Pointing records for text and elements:
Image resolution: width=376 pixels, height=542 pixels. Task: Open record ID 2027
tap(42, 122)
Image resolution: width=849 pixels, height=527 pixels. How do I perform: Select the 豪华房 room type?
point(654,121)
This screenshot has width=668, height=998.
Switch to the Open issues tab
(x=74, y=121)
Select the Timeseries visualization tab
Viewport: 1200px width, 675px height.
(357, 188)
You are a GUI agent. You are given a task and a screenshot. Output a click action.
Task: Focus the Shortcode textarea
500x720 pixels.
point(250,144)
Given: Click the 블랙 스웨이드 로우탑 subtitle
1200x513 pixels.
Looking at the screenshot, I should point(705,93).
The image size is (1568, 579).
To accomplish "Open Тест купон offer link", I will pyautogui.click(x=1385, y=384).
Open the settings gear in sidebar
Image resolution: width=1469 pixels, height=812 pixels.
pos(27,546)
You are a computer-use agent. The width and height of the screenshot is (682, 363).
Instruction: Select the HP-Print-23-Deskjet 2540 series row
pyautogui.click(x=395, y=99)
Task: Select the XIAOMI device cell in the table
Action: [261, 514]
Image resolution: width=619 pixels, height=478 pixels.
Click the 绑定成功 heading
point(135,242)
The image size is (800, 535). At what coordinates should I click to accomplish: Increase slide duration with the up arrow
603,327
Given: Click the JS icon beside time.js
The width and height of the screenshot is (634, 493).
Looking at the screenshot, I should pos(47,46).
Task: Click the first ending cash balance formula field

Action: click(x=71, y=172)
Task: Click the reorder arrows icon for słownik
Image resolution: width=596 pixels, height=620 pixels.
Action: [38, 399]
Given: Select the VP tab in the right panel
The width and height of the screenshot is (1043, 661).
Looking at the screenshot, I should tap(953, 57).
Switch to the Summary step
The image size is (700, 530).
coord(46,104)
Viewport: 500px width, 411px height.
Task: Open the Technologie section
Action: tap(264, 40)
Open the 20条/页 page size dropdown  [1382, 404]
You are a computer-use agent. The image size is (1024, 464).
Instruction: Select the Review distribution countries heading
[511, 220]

## WHAT YOU WILL DO:
Format every line of the listing above as a JSON array of strings, one string per line. Omit the blank lines.

## RESPONSE FOR THIS EXERCISE:
[
  "Image resolution: width=376 pixels, height=542 pixels. Task: Open record ID 2027",
  "tap(42, 122)",
  "Image resolution: width=849 pixels, height=527 pixels. How do I perform: Select the 豪华房 room type?",
  "point(654,121)",
  "This screenshot has width=668, height=998.",
  "Switch to the Open issues tab",
  "(x=74, y=121)",
  "Select the Timeseries visualization tab",
  "Viewport: 1200px width, 675px height.",
  "(357, 188)",
  "You are a GUI agent. You are given a task and a screenshot. Output a click action.",
  "Task: Focus the Shortcode textarea",
  "500x720 pixels.",
  "point(250,144)",
  "Given: Click the 블랙 스웨이드 로우탑 subtitle",
  "1200x513 pixels.",
  "Looking at the screenshot, I should point(705,93).",
  "The image size is (1568, 579).",
  "To accomplish \"Open Тест купон offer link\", I will pyautogui.click(x=1385, y=384).",
  "Open the settings gear in sidebar",
  "Image resolution: width=1469 pixels, height=812 pixels.",
  "pos(27,546)",
  "You are a computer-use agent. The width and height of the screenshot is (682, 363).",
  "Instruction: Select the HP-Print-23-Deskjet 2540 series row",
  "pyautogui.click(x=395, y=99)",
  "Task: Select the XIAOMI device cell in the table",
  "Action: [261, 514]",
  "Image resolution: width=619 pixels, height=478 pixels.",
  "Click the 绑定成功 heading",
  "point(135,242)",
  "The image size is (800, 535). At what coordinates should I click to accomplish: Increase slide duration with the up arrow",
  "603,327",
  "Given: Click the JS icon beside time.js",
  "The width and height of the screenshot is (634, 493).",
  "Looking at the screenshot, I should pos(47,46).",
  "Task: Click the first ending cash balance formula field",
  "Action: click(x=71, y=172)",
  "Task: Click the reorder arrows icon for słownik",
  "Image resolution: width=596 pixels, height=620 pixels.",
  "Action: [38, 399]",
  "Given: Select the VP tab in the right panel",
  "The width and height of the screenshot is (1043, 661).",
  "Looking at the screenshot, I should tap(953, 57).",
  "Switch to the Summary step",
  "The image size is (700, 530).",
  "coord(46,104)",
  "Viewport: 500px width, 411px height.",
  "Task: Open the Technologie section",
  "Action: tap(264, 40)",
  "Open the 20条/页 page size dropdown  [1382, 404]",
  "You are a computer-use agent. The image size is (1024, 464).",
  "Instruction: Select the Review distribution countries heading",
  "[511, 220]"
]